Ни десятого, ни одиннадцатого сентября я в институте не появлялся, так как дописывал рассказ о смертельно больном преподавателе философии, и это было первое за два или даже три прошедших года приближение к чему-то настоящему. (Это был также и последний из написанных мною рассказов, но тогда я, конечно, не мог этого знать.) В этом приближении к настоящему я был уверен, “кураж” не покидал меня.
Замысел такого рассказа я “вынашивал”, что называется, давно, и в конце, как водится в образцовой прозе, умирающий философ должен был прийти вдруг к какому-то единственно правильному пониманию мироустройства; но теперь, после месячного пьянства, после Любы и Ирины, и после всего того нехорошего, что я за это время натворил, я оставил в покое бедного философа и не стал обращать его ни в какую веру, и он просто потихоньку безобидно сходил с ума, рассуждая о биополях, пронизывающих всё на свете, и рисуя бесконечных белых чаек над морем, которое всякий раз было на его картинах какого-нибудь нового цвета.
Я писал и не мог остановиться. Двенадцатого сентября приблизительно часа в три-четыре я поставил точку в конце последнего предложения и вылетел в Москву, как будто мною запустили из рогатки. В Смоленском гастрономе я без очереди купил тридцать три стограммовых бутылочки какого-то дагестанского коньяка, одну бутылочку выпил прямо в огромном и звучном, переполненном людьми, зале магазина, вторую и третью — в такси, на котором ехал в общагу.
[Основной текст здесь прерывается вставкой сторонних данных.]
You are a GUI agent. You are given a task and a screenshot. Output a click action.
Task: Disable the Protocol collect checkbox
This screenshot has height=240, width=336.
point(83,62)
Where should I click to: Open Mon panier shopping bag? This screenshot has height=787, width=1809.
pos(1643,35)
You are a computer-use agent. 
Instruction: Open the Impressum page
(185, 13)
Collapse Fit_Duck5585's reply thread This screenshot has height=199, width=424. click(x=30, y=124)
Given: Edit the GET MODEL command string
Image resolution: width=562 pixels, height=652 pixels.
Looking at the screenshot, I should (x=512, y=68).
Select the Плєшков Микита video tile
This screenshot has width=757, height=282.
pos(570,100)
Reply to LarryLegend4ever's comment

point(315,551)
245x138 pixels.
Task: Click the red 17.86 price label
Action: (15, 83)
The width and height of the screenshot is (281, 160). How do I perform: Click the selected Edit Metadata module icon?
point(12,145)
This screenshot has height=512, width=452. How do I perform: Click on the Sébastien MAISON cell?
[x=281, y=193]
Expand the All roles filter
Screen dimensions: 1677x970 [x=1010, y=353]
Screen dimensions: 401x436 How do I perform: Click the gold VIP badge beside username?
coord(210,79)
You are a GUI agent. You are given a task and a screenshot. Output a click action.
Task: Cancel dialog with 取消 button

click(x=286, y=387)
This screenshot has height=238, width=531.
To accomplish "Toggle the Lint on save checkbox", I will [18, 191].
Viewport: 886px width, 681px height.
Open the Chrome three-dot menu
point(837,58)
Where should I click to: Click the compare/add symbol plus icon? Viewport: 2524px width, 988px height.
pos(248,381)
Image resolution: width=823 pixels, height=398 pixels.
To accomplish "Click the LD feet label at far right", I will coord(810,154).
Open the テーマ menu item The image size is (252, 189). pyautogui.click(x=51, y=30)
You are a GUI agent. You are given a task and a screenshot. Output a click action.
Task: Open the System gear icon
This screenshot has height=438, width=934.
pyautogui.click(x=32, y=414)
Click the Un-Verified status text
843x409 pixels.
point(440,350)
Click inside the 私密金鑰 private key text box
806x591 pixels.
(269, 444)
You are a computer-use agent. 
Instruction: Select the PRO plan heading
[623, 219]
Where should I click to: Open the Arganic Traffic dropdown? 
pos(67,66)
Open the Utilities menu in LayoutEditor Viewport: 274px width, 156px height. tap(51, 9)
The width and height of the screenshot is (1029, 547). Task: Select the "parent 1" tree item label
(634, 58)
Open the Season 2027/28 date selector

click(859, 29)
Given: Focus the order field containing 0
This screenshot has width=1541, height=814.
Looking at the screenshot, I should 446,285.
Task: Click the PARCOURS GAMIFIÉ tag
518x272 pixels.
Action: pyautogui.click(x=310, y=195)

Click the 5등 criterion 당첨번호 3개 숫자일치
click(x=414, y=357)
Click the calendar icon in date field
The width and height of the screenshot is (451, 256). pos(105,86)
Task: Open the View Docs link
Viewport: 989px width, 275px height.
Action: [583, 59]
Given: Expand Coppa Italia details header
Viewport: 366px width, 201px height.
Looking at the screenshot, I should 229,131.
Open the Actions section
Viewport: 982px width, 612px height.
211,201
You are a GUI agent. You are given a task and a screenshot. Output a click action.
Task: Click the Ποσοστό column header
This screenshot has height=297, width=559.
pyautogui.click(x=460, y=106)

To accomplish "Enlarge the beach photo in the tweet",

В такси, когда назад отъехала белая, как мел, церковка, немного диковато стоявшая чуть в стороне от тротуара в самом начале улицы Чехова, нетерпение и ожидание встречи стали едва выносимыми. На заднем сидении, заставляя коситься таксиста, звякали и твёрдо стучали бутылочки с коньяком, как будто у меня в сумке лежало килограмма три стеклянного винограда. Я опаздывал, было уже около шести часов, а “наши”, я знал, начинают гораздо раньше.